What the task asks:
Set down only the lines from the one containing "Info (219, 779)" through the final line of the entries below, exactly as they stand, with no pictures.

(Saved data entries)

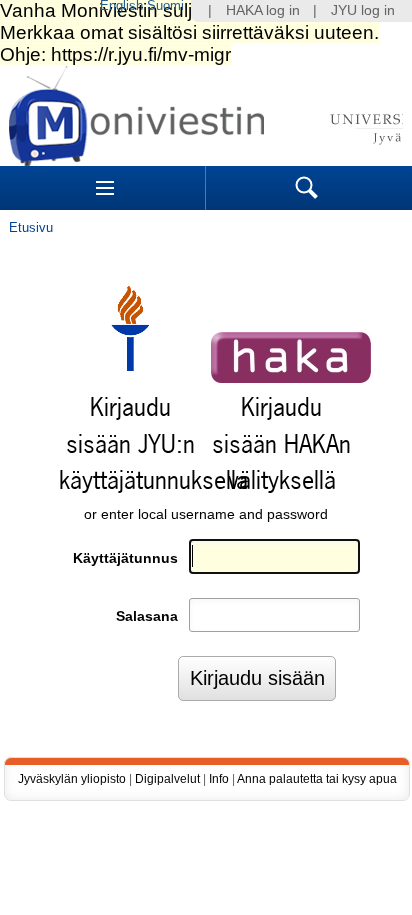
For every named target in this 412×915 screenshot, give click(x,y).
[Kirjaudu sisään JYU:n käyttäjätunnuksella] (130, 366)
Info (219, 779)
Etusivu (31, 227)
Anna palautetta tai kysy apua (317, 779)
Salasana (147, 616)
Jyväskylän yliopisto (72, 779)
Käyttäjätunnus (125, 558)
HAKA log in (263, 10)
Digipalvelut (167, 779)
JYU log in (363, 10)
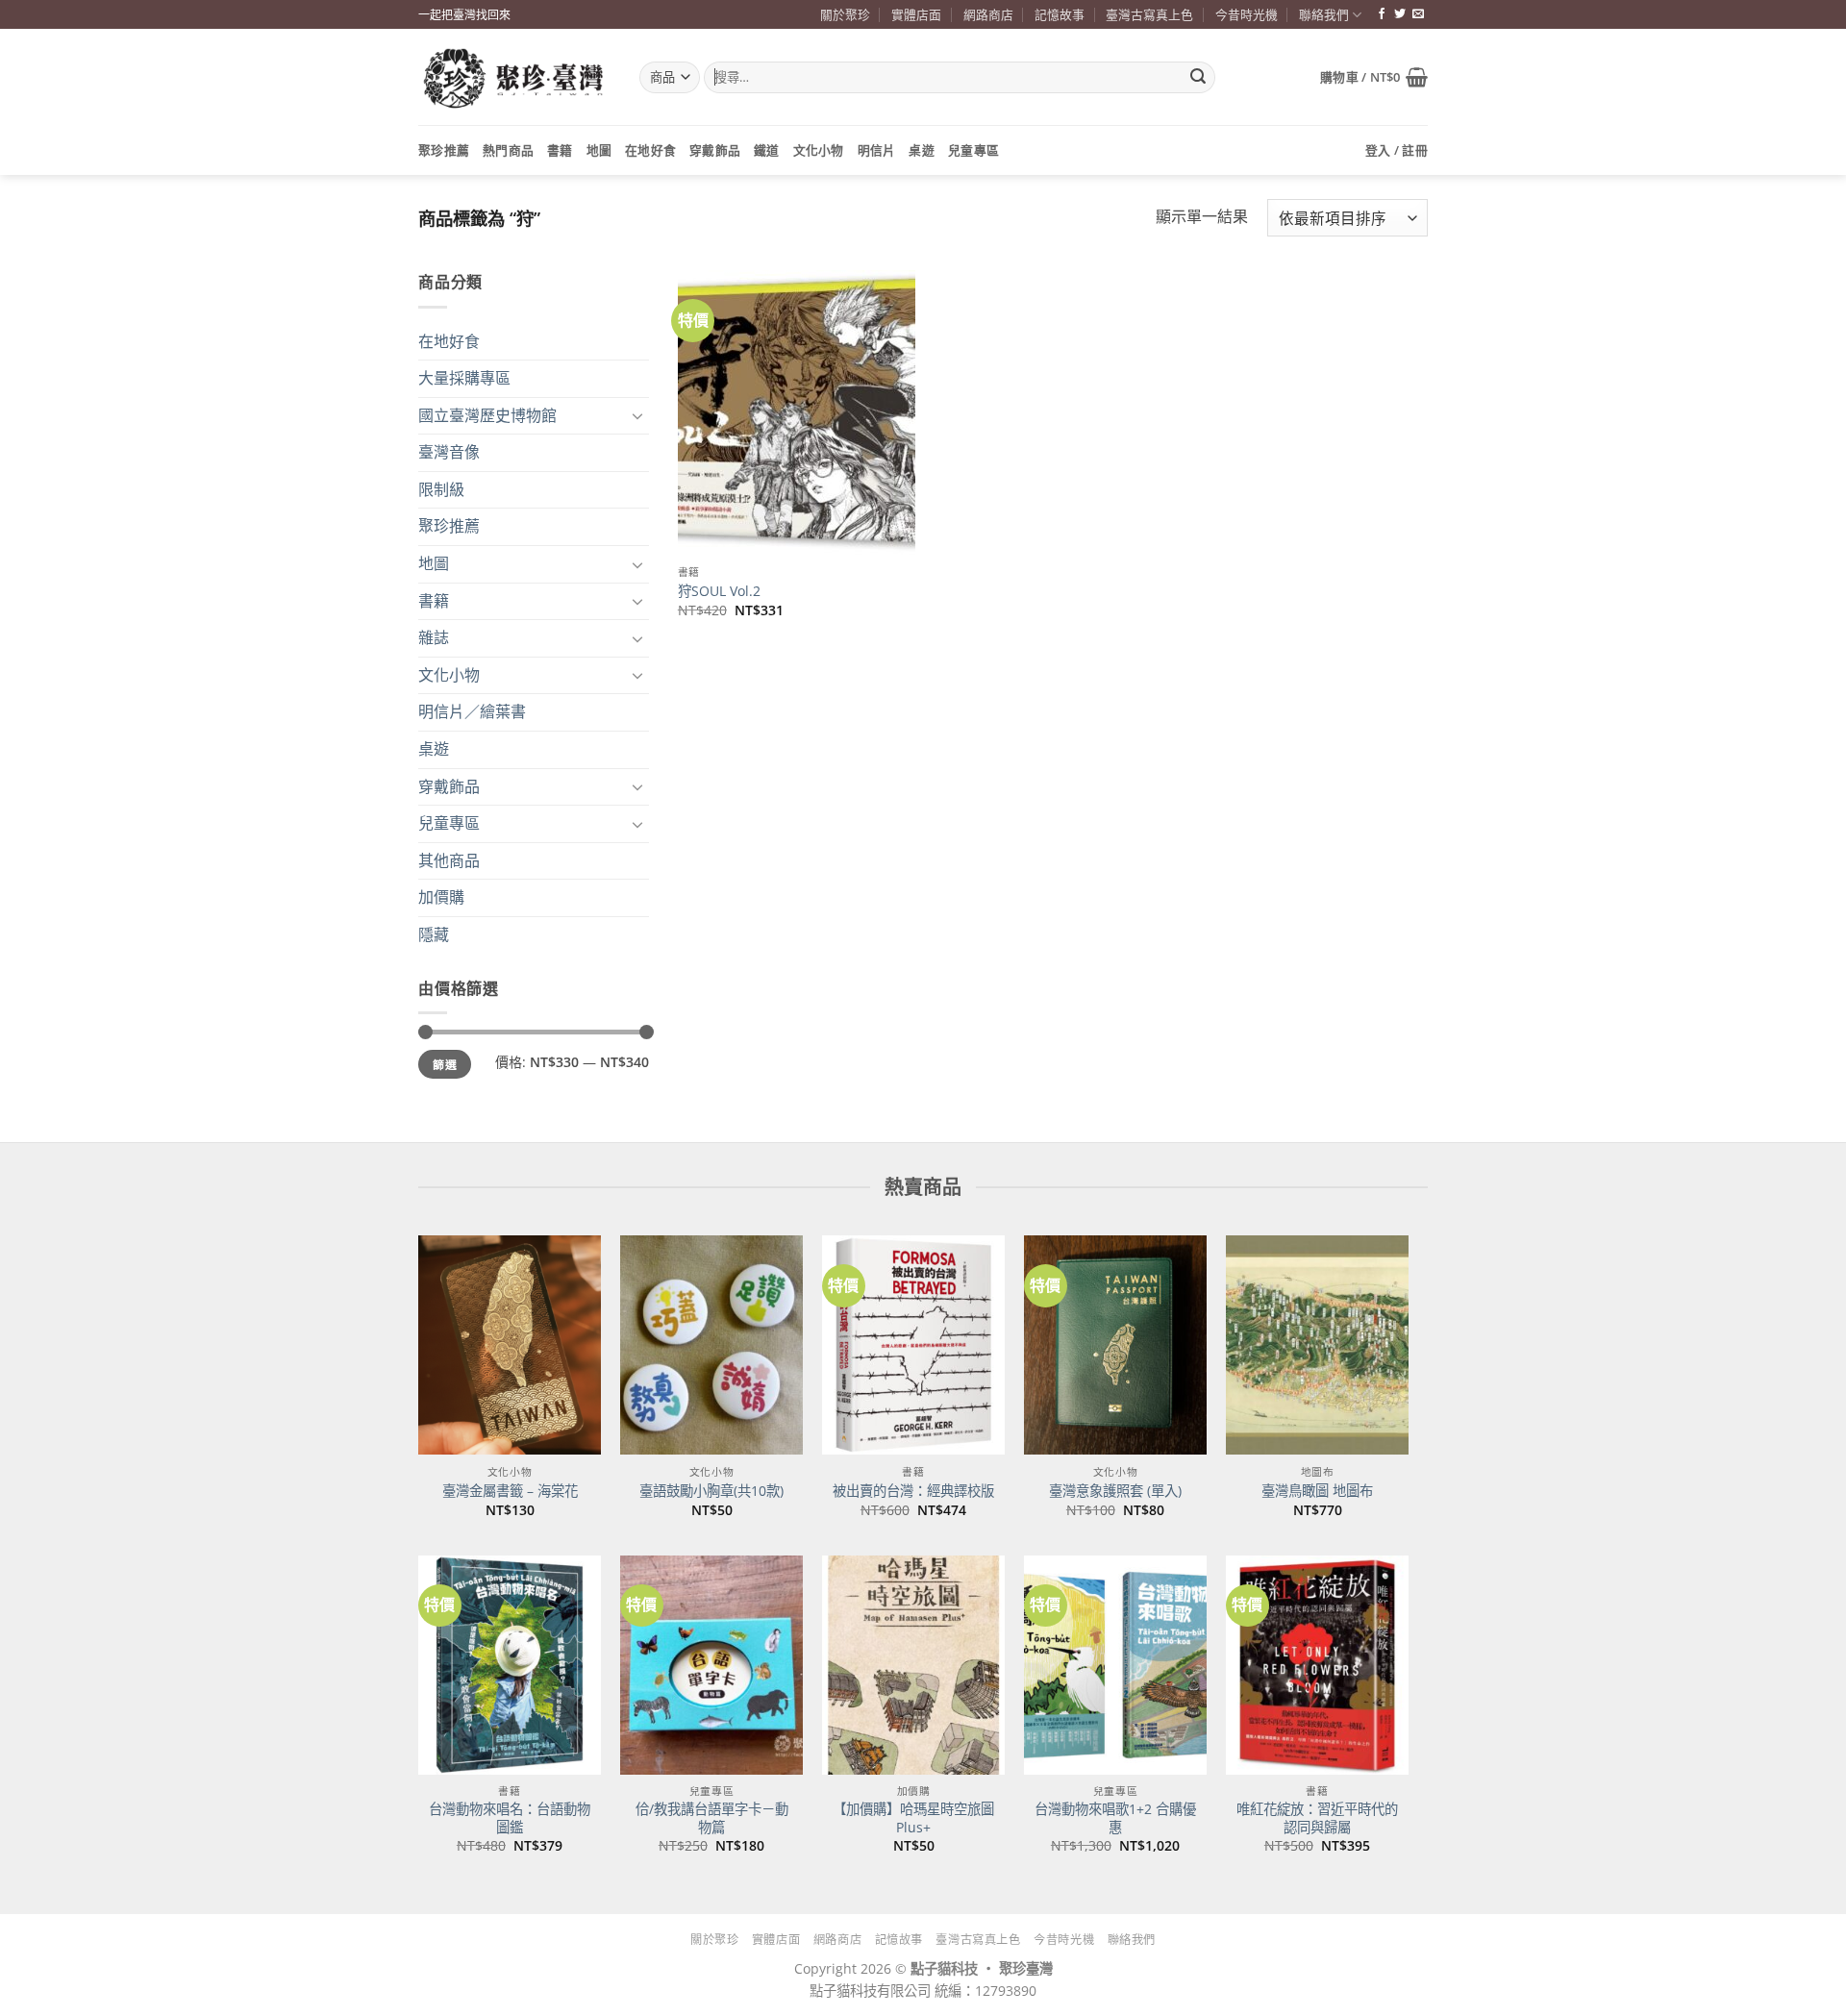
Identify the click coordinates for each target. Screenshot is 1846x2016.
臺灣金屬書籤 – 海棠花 (510, 1491)
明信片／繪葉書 (472, 711)
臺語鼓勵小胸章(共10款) (711, 1491)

Task result:
Info (219, 779)
Etusivu (31, 227)
Anna palautetta tai kysy apua (317, 779)
Salasana (147, 616)
Jyväskylän yliopisto (72, 779)
Käyttäjätunnus (125, 558)
HAKA log in (263, 10)
Digipalvelut (167, 779)
JYU log in (363, 10)
Identify the click coordinates for each target. Screenshot is 1846x2016.
臺灣金屬書籤 – 海棠花 (510, 1491)
明信片／繪葉書 (472, 711)
臺語鼓勵小胸章(共10款) (711, 1491)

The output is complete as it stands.